Finnula thought about hurling her knife in his chest, but that seemed a bit extreme. Murder, even of this cur, would only get her hanged.

But she could not possibly endure this man's company for another twenty-four hours. He was a vile, manipulative, rutting rake, and nothing would make her happier than never having to gaze upon his hairy face again…

“Here,” she cried, reaching inside her shirt and drawing out the cord upon which dangled Hugo's emerald. She pulled the heavy stone from around her neck and hurled it, with unerring accuracy, into the grass at his feet. “Take the bloody thing back. I release you! You are no longer my prisoner. Take your horse and get gone with you. I never want to see you again!”

So angry that she was almost sobbing, Finnula whirled around, smugly satisfied by the dismay she'd seen on his face, and went to Violet's side, where she opened her saddlebags, looking for her cloak. While she was there, she noticed that his knife and sword were still tied to her saddle, and she set about undoing the knots
that bound them, so that she could hurl them, too, at the churlish knight.

She heard him call her name, in a different voice than she'd ever heard him use before, but she wouldn't turn around. Instead she shouted, loudly enough to cause Violet to turn down her ears, “I told you, you're released! Get gone with you! The sight of you sickens me!”

A moment later, Hugo was speaking to her in a gentle voice that sounded only inches away. “Finnula. Turn around.”

“I won't,” Finnula declared hotly. She let first his sword, then his dagger fall to the earth, and enjoyed the cry of dismay he gave as each finely crafted blade clattered onto the grass.

Clutching her fur-lined cloak to her chest, as if the thick garment were protection against the wrath of a knight, she declared, to her saddle, “I want you to go away and leave me alone.”

“I can't do that,” Sir Hugh said.

There was no question that he was standing directly behind her now.

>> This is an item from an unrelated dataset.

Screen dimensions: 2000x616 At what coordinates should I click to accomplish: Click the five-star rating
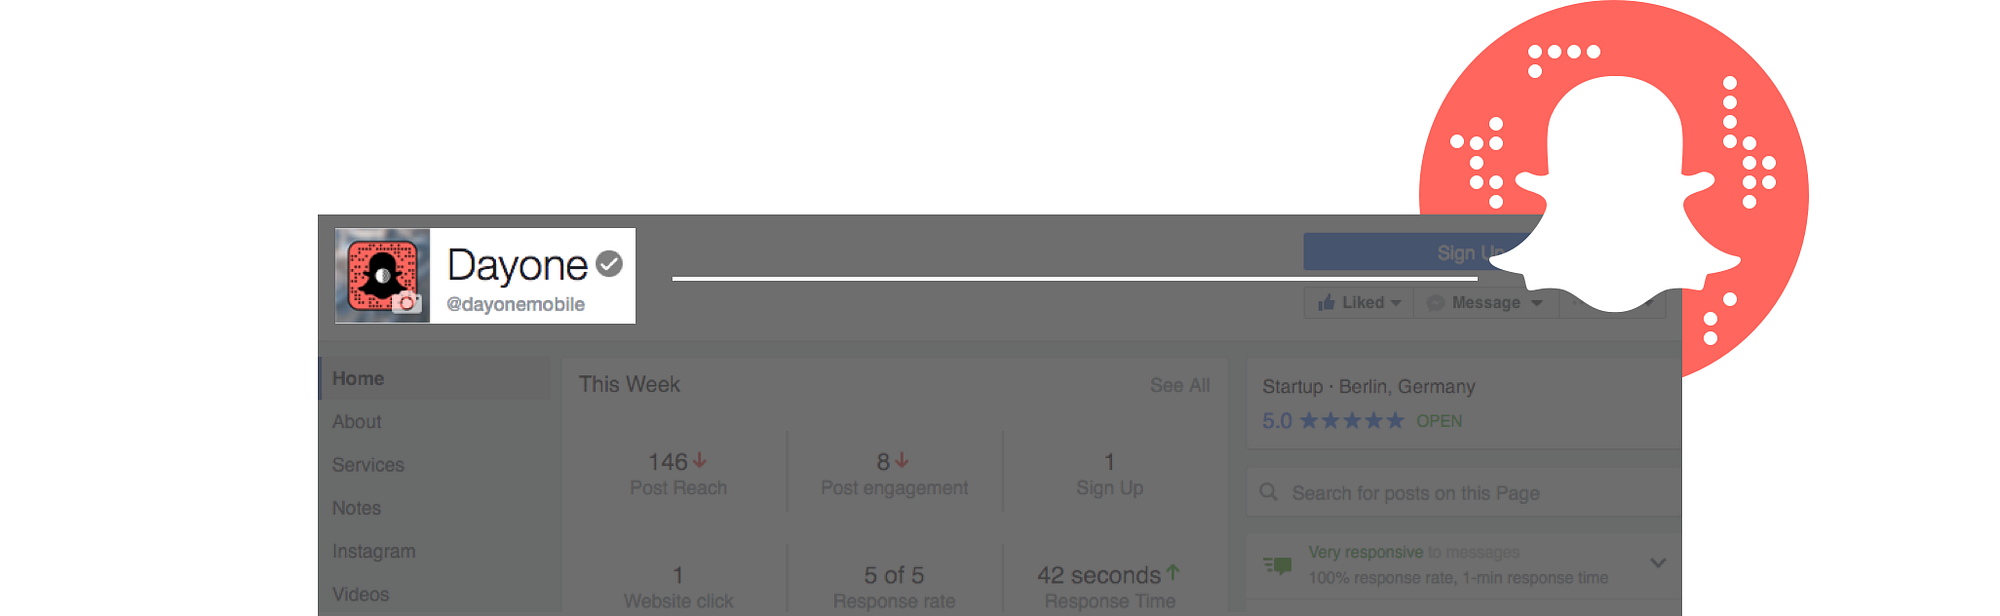[1352, 421]
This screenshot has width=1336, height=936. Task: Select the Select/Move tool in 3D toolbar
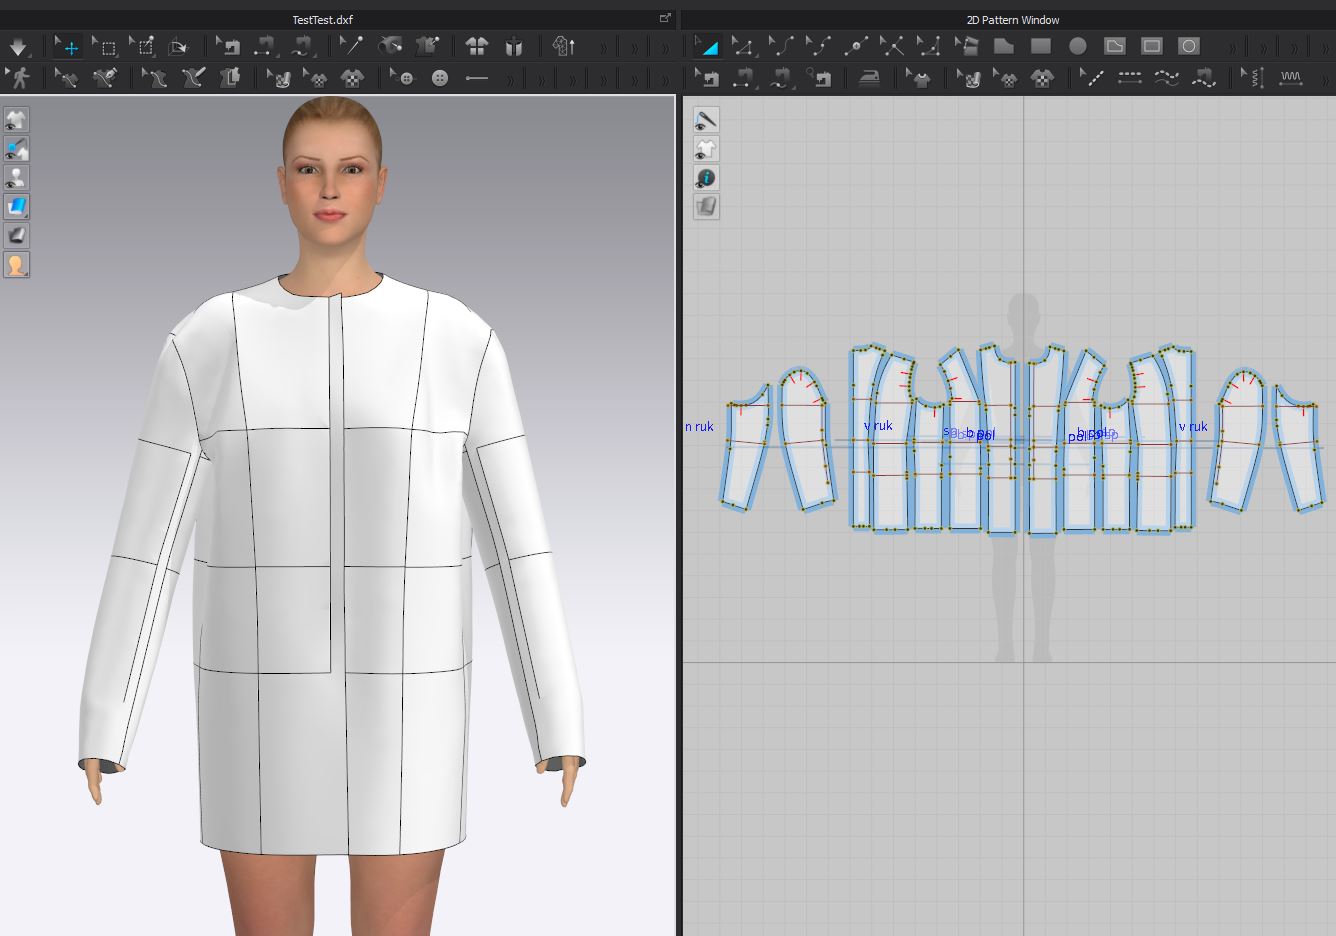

She could feel his breath on the back of her neck, where her braid had fallen over one shoulder, and the heat emanating from his body warmed her back.

“What do you mean, you can't do that?” Taking a deep breath, Finnula turned around to face him, a little startled to find that he really was standing even closer than she'd suspected, literally just inches away. With his back to the firelight, his features were unreadable, and Finnula bit her lower lip. Oh, she'd been a fool, a blind, bloody fool, ever to have agreed to this undertaking. When she got home, she'd slap Mellana silly, pregnant or not.

“I can't leave you alone out here in the middle of nowhere,” Hugo said, with quiet dignity. “Don't you know that there are cutthroats and footpads all over the countryside, looking for foolish maids like yourself to prey upon?”

Finnula snorted disdainfully. “Like Timmy and Dick? Let them try. I'd relish another chance to tangle with those two—”

“Worse than those two. Believe me, Finnula, you've been lucky up until now—”

“Lucky?” she sputtered, incredulously. “To have gotten myself saddled with the likes of
you
? Not likely!”

Hugo went on as if she hadn't interrupted. “I wouldn't be able to live with myself if I thought harm had come to you. After all, I
am
a knight.” The wry grin, slightly lopsided, returned as he added, “'Tis my duty to protect the innocent, and I suppose that means you, despite your excellent aim.”

Finnula lowered her gaze, hoping that despite the fact that the firelight was full on her face, he could not see her blush. Why, oh why, did the slightest compliment from him cause her to redden like a milkmaid?

“I'm sorry I called your sister a trollop,” Hugo went on seriously, in his deep voice. “Please forgive me. It was uncalled for. Now, as I am traveling in the same direction that you are, I do not see, prisoner or no, why we should not ride together. I promise to keep my hands to myself. You'll have to forgive my momentary lapse. You are, however, very distracting when you are indignant.”

Without another word, he dropped the heavy emerald around her neck once more, letting the pendant fall with a thump between her breasts. Finnula looked down at the stone as it winked in the firelight.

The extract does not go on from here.